━━ Source document

Executive further acknowledges that Executive later may discover facts different from or in addition to those Executive now knows or believes (or knows or believes upon execution of this Release) to be true regarding the matters released or described in this Release, and even so Executive agrees that the releases and agreements contained in this Release shall remain effective in all respects notwithstanding any later discovery of any different or additional facts.

Executive represents that Executive has made no assignment or transfer of any right or Claim released herein and further agrees that he is not aware of any such right or Claim.

This Release shall not, however, apply to any obligations of the Company under the terms and subject to the conditions expressly set forth in the Agreement (claims with respect thereto, collectively, “Excluded Claims”). Executive acknowledges and agrees that, except with respect to Excluded Claims, the Company and the Released Parties have fully satisfied any and all obligations whatsoever owed to Executive arising out of his employment with the Company or any of the Released Parties through the date upon which Executive executes this Release and the cessation of his employment with the Company or any of the Released Parties and that no further payments or benefits are owed to Executive by the Company or any of the Released Parties. This Paragraph 1 shall in all respects be subject to Paragraph 9 of this Release.

━━━━

The tasks
a. Name every party that the release excerpt refers to.
b. Please repeat part of the release excerpt word for word: begin at the words "This Release shall not, however, apply" and stop after "of this Release.".
The material that comes next has no connection to the release excerpt.

━━ Data extract

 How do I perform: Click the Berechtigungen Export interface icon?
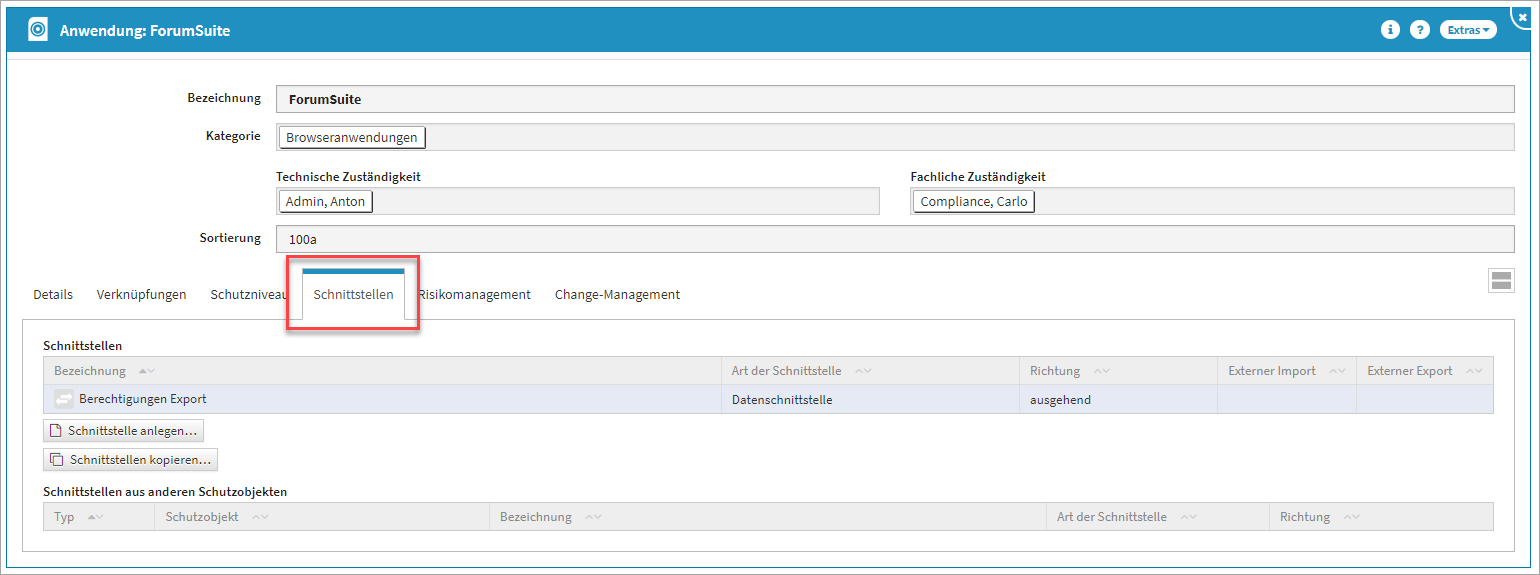64,400
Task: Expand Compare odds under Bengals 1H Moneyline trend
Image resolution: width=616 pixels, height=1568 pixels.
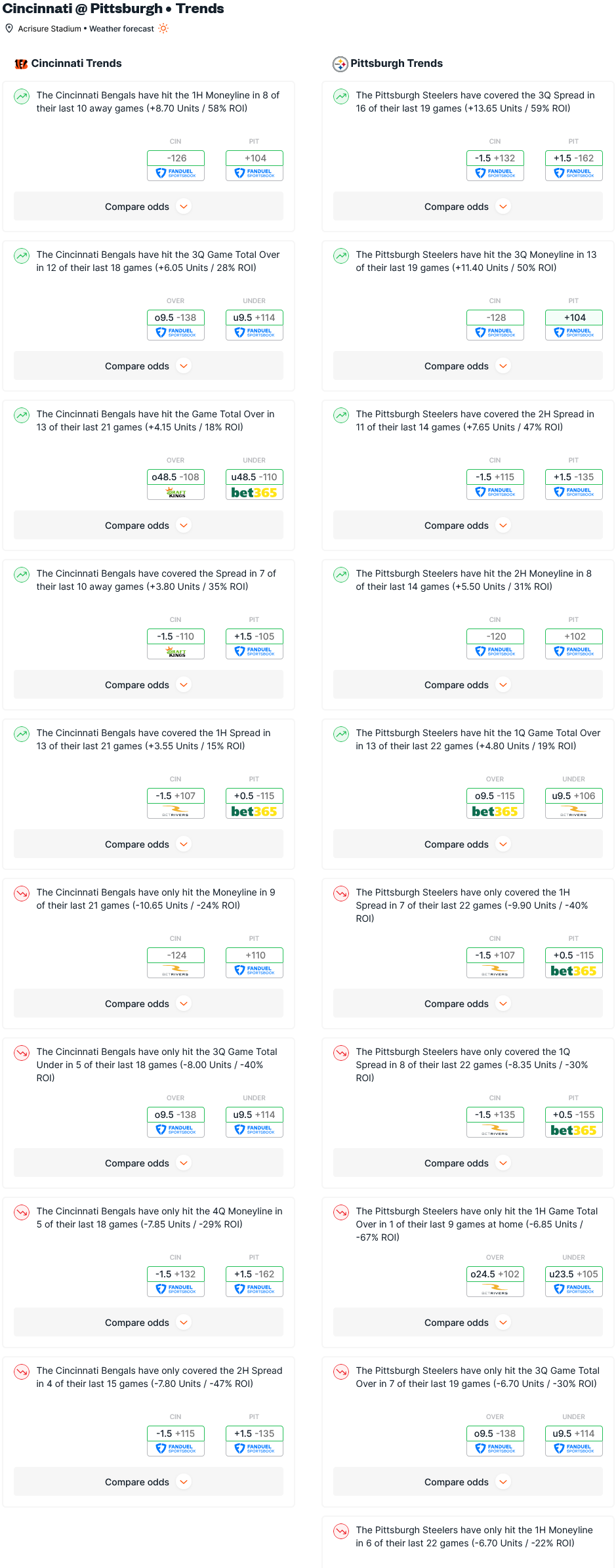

━━━━

Results in order
a. Executive, the Company, the Released Parties

b.
This Release shall not, however, apply to any obligations of the Company under the terms and subject to the conditions expressly set forth in the Agreement (claims with respect thereto, collectively, “Excluded Claims”). Executive acknowledges and agrees that, except with respect to Excluded Claims, the Company and the Released Parties have fully satisfied any and all obligations whatsoever owed to Executive arising out of his employment with the Company or any of the Released Parties through the date upon which Executive executes this Release and the cessation of his employment with the Company or any of the Released Parties and that no further payments or benefits are owed to Executive by the Company or any of the Released Parties. This Paragraph 1 shall in all respects be subject to Paragraph 9 of this Release.